__Extract provided__:
····················
In many ways, what my hon. Friend describes, drawn from his experience as a solicitor, is very similar what our hon. Friend the Member for Maidstone and The Weald (Mrs Grant) said. She too was speaking from the heart as well as from her experience, as was our hon. Friend the Member for Erewash (Jessica Lee). Does he agree that it is imperative that the Government understand and appreciate that lawyers, be they solicitors or barristers, play an invaluable role in bringing families together? We are much more than just lawyers: we bring together other services through our work when we represent people.
I am grateful to my hon. Friend for that intervention. I do not want the debate to be too much of a mutual admiration society. The reality is that lawyers are not top of the bill in terms of our promoting them. What they are about is providing a service, especially to the most vulnerable, and we need to ensure that they are part of the picture—it is quite right that they should be part of it—of supporting and strengthening families.
····················
__Information supplied__:
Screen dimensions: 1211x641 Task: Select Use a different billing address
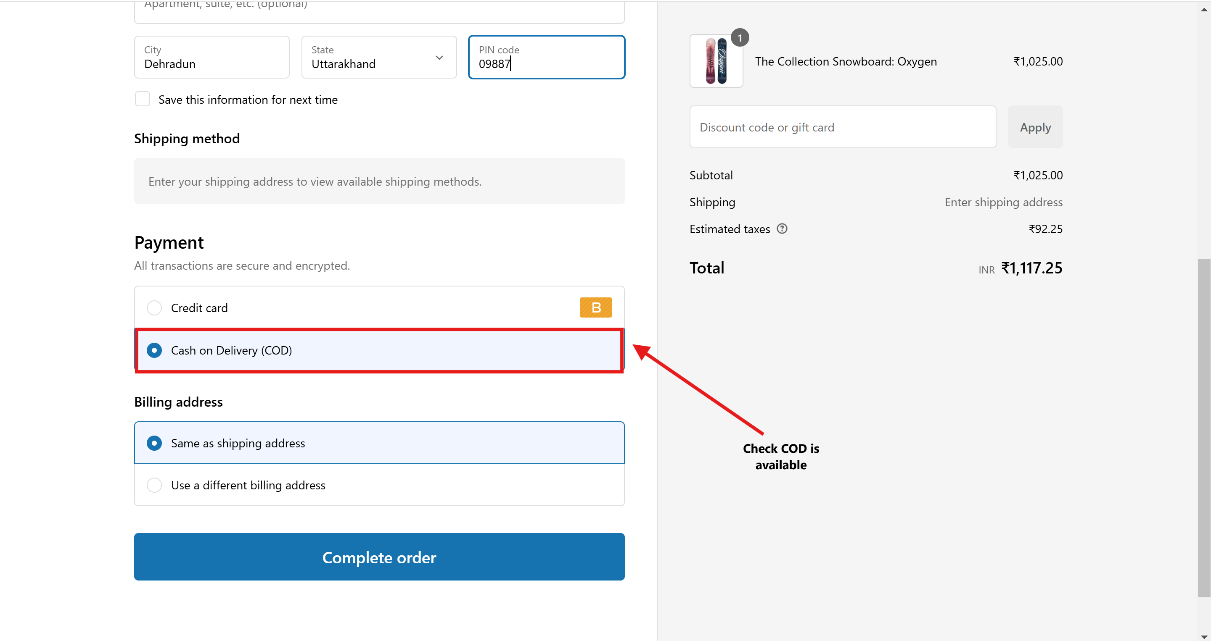(x=154, y=485)
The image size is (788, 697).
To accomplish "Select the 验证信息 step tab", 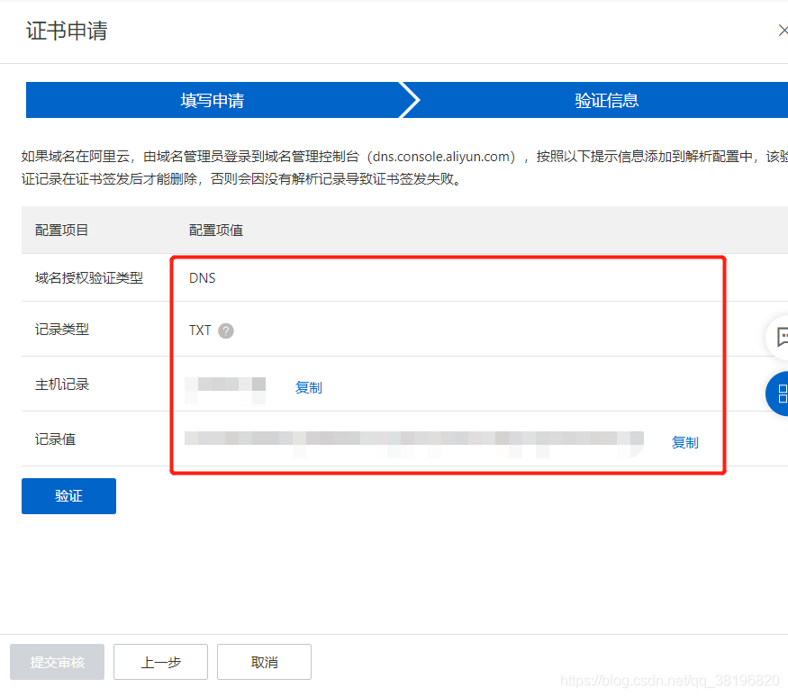I will tap(606, 100).
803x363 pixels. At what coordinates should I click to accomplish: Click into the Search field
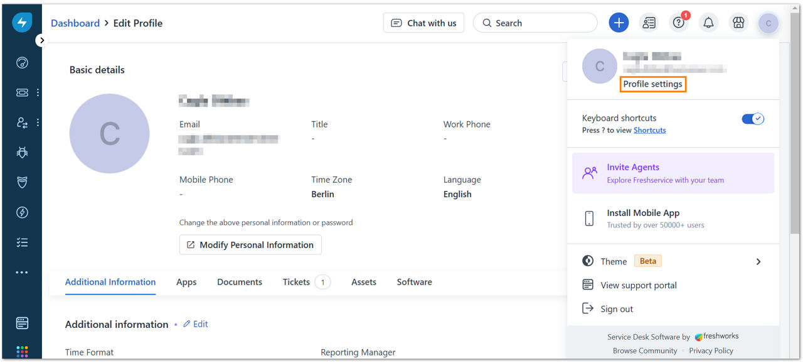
····················
__Objective 1__:
Decide whether each statement agrees with the debate exchange about lawyers. For each, answer yes or no and quote the deciding words.
(a) The reply says lawyers are top of the bill in terms of being promoted.
(b) The first speaker names the Member for Erewash as Jessica Lee.
(c) The hon. Friend addressed in the first passage draws on experience as a solicitor.
__Objective 2__: Carry on the debate exchange about lawyers and families from where it stops.

__Reply 1__:
(a) No: "The reality is that lawyers are not top of the bill in terms of our promoting them."
(b) Yes: "our hon. Friend the Member for Erewash (Jessica Lee)"
(c) Yes: "drawn from his experience as a solicitor"

__Reply 2__:
My point is that we do not need a family policy for just one Government Department. I say that with respect to the Minister, and it is excellent to see her here today. She recognises, as we all do, that family policy affects all Departments. When we look at individual cases, we see that support and welfare structures have tended to treat people as one-dimensional clients rather than as the complex and unique individuals they are, who are part of complex and unique families. We need to look at the whole person and beyond them at their whole family, however dysfunctional it might be. We need to look at the mum, the dad—if he is around—the brothers and sisters and the grandparents. The Government need to assess at all times and in all policies the impact on whole families.
As my hon. Friend the Member for Erewash mentioned, family policy is not simply about having a centrally directed policy. Let us take the example of early years child care. High-quality nursery care provision is important, but it is not just about the Government directing that provision; it is about nurturing children in their early years—indeed, in their early days and weeks. That is why we can all welcome the increase in the number of health visitors and the empowerment that that provides. If the parents are dealing with drugs or alcohol misuse, early intervention could indeed mean intervening as soon as pregnancy has been confirmed and creating the opportunity to prevent more children from entering the intergenerational cycle of abuse.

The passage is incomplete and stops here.